This is to invite you to participate in the aforementioned research dissemination seminar scheduled to take place on Thursday, 11th February 2021 in the E-Learning Room at CTF1, Level 4 starting at 9:00am. The research project was supported by the Government of Uganda through the Makerere Research and Innovations Fund (Mak-RIF).
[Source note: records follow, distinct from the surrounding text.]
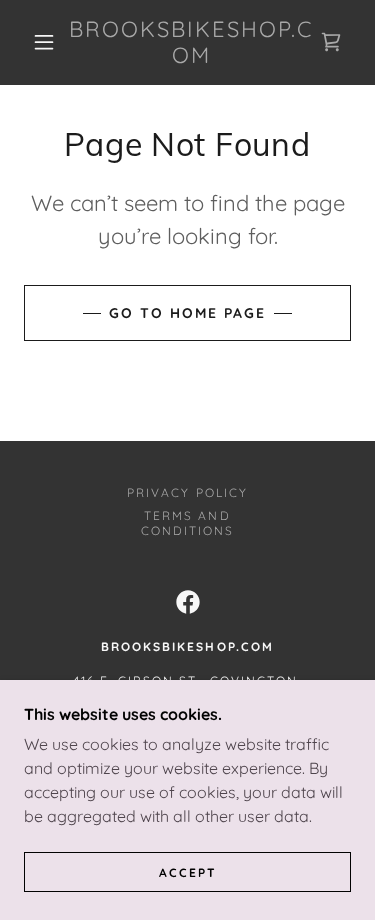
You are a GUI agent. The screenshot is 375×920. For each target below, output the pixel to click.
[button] (44, 42)
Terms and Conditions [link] (187, 523)
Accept (188, 872)
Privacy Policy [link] (187, 492)
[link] (191, 42)
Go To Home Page (187, 313)
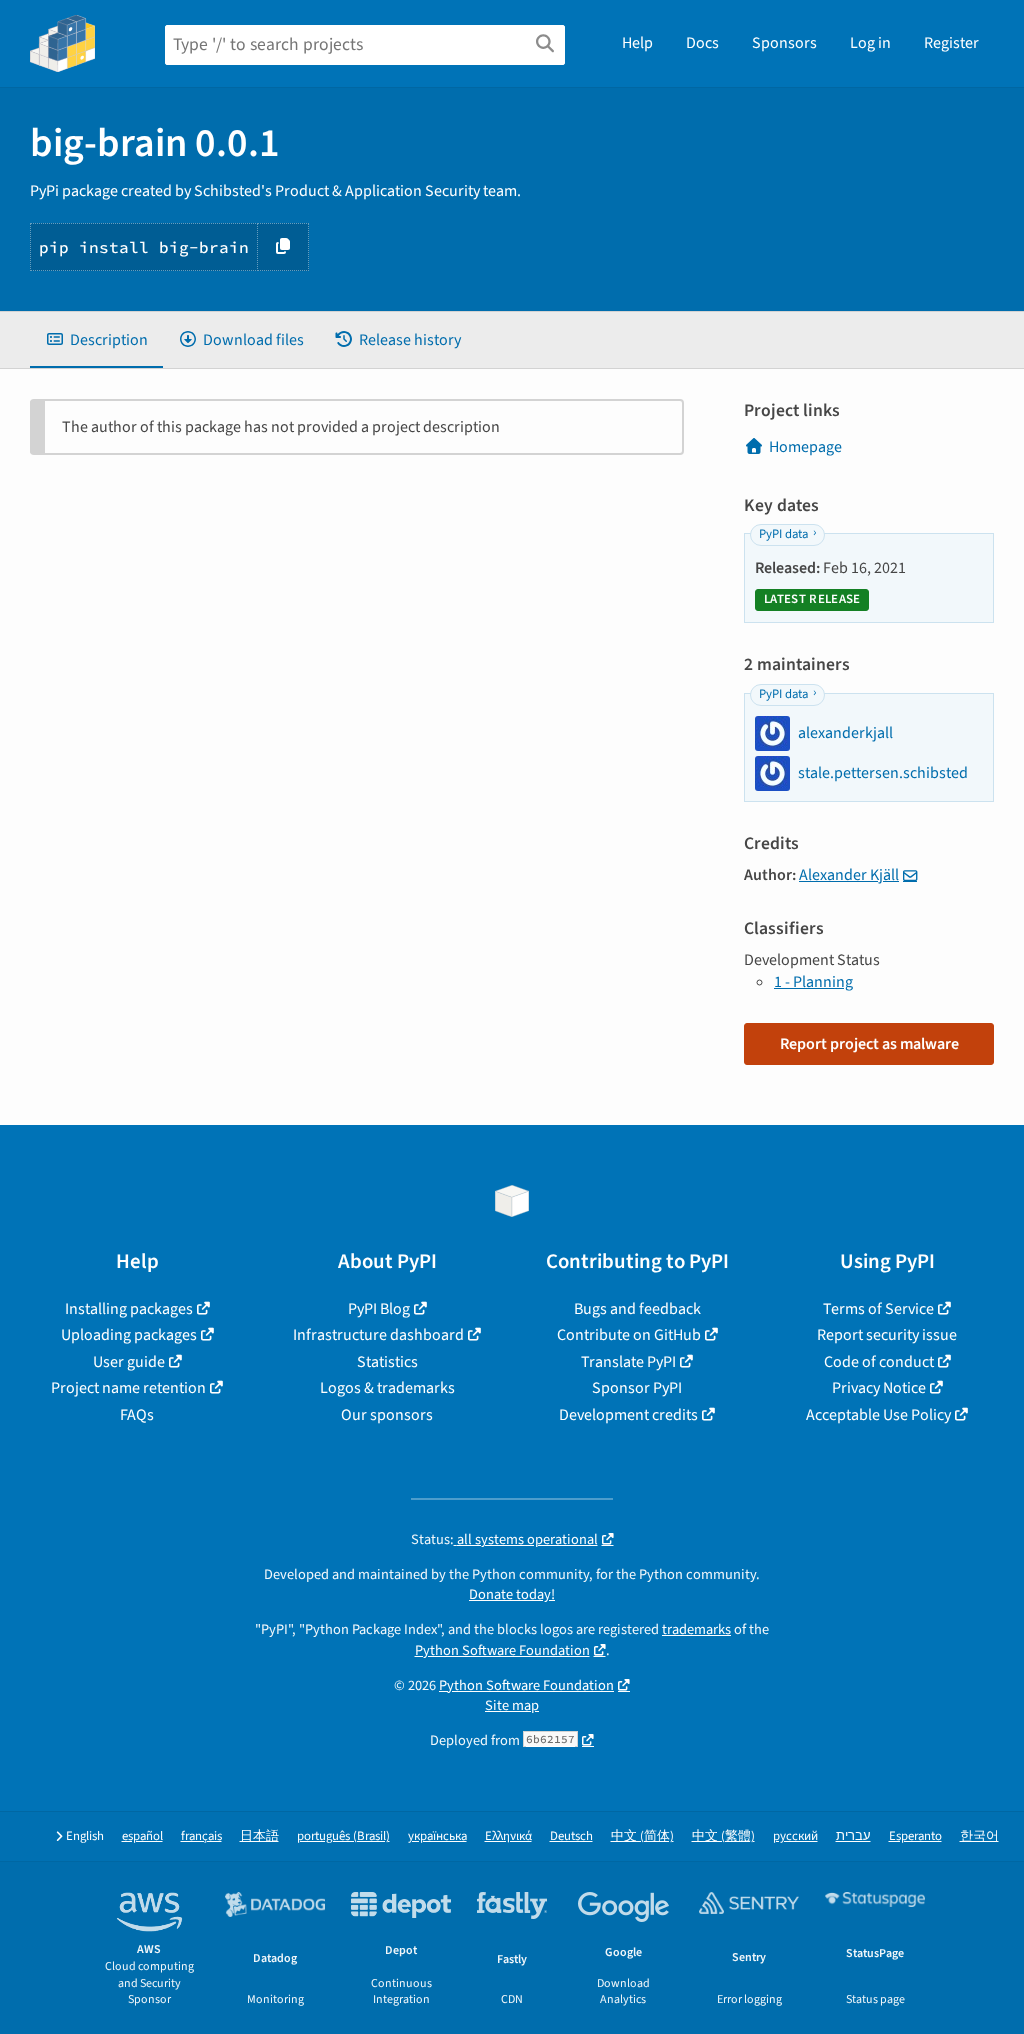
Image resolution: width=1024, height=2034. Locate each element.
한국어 (979, 1836)
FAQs (137, 1415)
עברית (853, 1836)
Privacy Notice (879, 1388)
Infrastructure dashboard (378, 1335)
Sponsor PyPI (637, 1388)
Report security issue (887, 1335)
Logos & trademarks (387, 1388)
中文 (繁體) (723, 1836)
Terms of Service (878, 1309)
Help (637, 43)
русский (795, 1836)
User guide (129, 1362)
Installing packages (129, 1309)
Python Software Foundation (502, 1650)
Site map (512, 1705)
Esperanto (915, 1836)
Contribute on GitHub (629, 1335)
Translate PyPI (628, 1362)
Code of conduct (879, 1362)
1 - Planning (813, 982)
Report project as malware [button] (869, 1044)
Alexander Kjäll (849, 875)
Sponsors (784, 43)
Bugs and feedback (637, 1309)
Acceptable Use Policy (878, 1415)
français (201, 1836)
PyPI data (783, 534)
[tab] (96, 340)
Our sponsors (387, 1415)
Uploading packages (129, 1335)
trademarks (696, 1629)
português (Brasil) (343, 1836)
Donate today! (512, 1594)
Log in (870, 43)
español (142, 1836)
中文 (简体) (642, 1836)
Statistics (387, 1362)
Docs (702, 43)
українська (437, 1836)
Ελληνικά (508, 1836)
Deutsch (571, 1836)
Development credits (628, 1415)
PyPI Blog (379, 1309)
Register (951, 43)
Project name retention (128, 1388)
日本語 (259, 1836)
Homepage (805, 447)
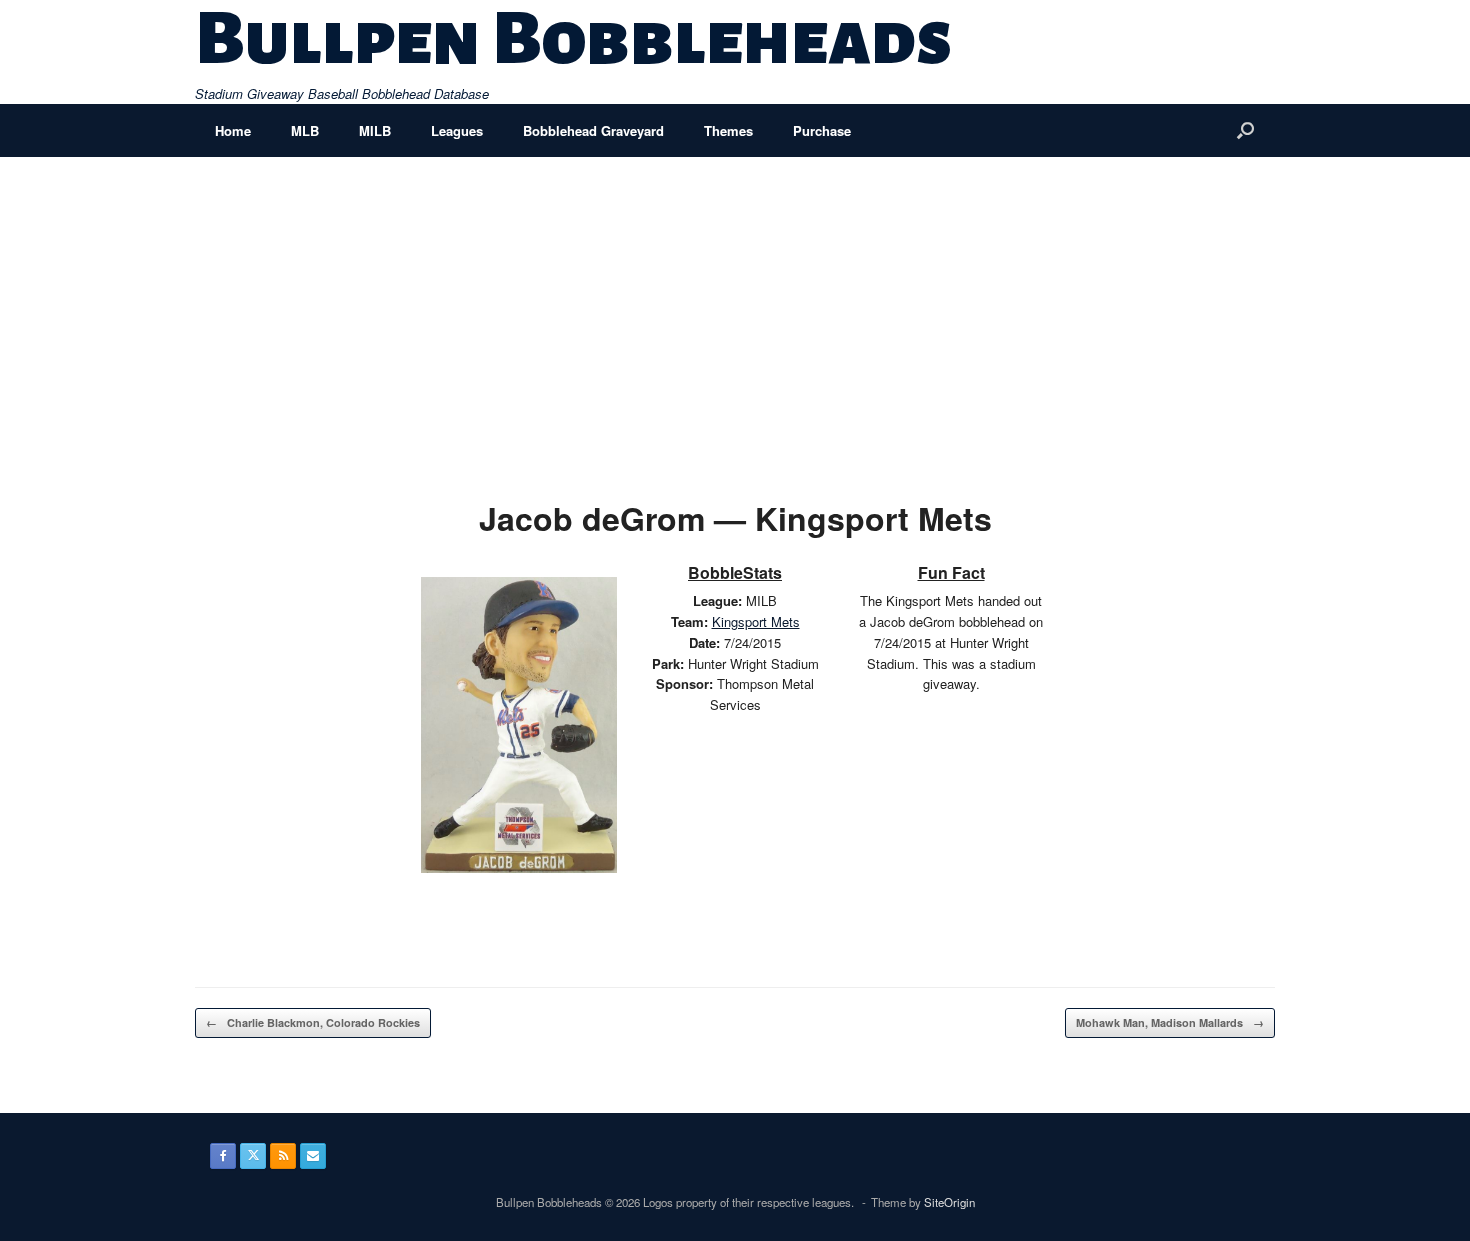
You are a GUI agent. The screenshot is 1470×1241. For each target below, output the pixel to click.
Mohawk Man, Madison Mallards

***UNIT: Department of Linguistics, English Language Studies and Communication Skills
***PROJECT TITLE: Corpus Development of the “So” Language for Community Empowerment
***PROJECT DISSEMINATION SEMINAR PRESENTED BY - Dr. Celestino Oriikiriza (Principal Investigator), Dr. Fridah Katushemererwe (Co-investigator), Dr. Deo Kawalya (Co-investigator), Mr. Michael Wangotta (Co-investigator), and Mr. Luke Francis Kiwanuka (Librarian) in conjunction with partners: Mr. Richard Nzogi (SIL International, Entebbe), Dr. Sigal Uziel-Karl (Achva Academic College, Israel), Ms. Maria Stolen (SIL International, Entebbe), Mr. Gift Asiku (SIL International, Entebbe), and Mr. Michael Ongunda (SIL International, Entebbe)
***ONLINE PARTICIPATION
Register in advance for this meeting:
After registering, you will receive a confirmation email containing information about joining the meeting.
***PROJECT SUMMARY
This project aimed at developing a documentary corpus (a collection of oral transcriptions) of "So", one of the critically endangered languages in Uganda in Karamoja region. The language is commonly known as Tepeth. The corpus was targeted to serve as a source of data for use in describing the linguistic nature of the language, establishing its spelling system, compiling its vocabulary in dictionary form, and writing the literature, culture, and history of the people using their language. The goal is to preserve the language and to make it a usable tool for development and empowerment of the speakers, who are a marginalised community. The specific objectives of the project were: to conduct a mini survey of the language, to record the spoken form of the language, to create oral transcriptions of the recordings, to create translated versions of the recorded data, and to archive the data in an accessible and retrievable form. In order to achieve the objectives, language survey questionnaires were administered; audio and visual recordings of "So" narratives, conversations, dialogues, songs, personal histories, specific vocabulary, formulaic expressions, procedural descriptions, and the day-to-day language forms were made from the native speakers. The surveys were analysed to further understand the social and linguistic situation of the language. The recordings were labelled with an ID each, edited, processed into careful speech, and translated into Ng’akarimojong, Pokoot, and English as languages of wider communication. The source recordings together with their careful speech versions and translations constitute the documentary corpus. They have been archived in the Makerere University Institutional Repository (MakIR) together with a mini survey report, for a follow-up project to describe the linguistic nature of "So", and for accessibility by linguists, researchers, policymakers, among others, who would like to use the data for reference and analysis.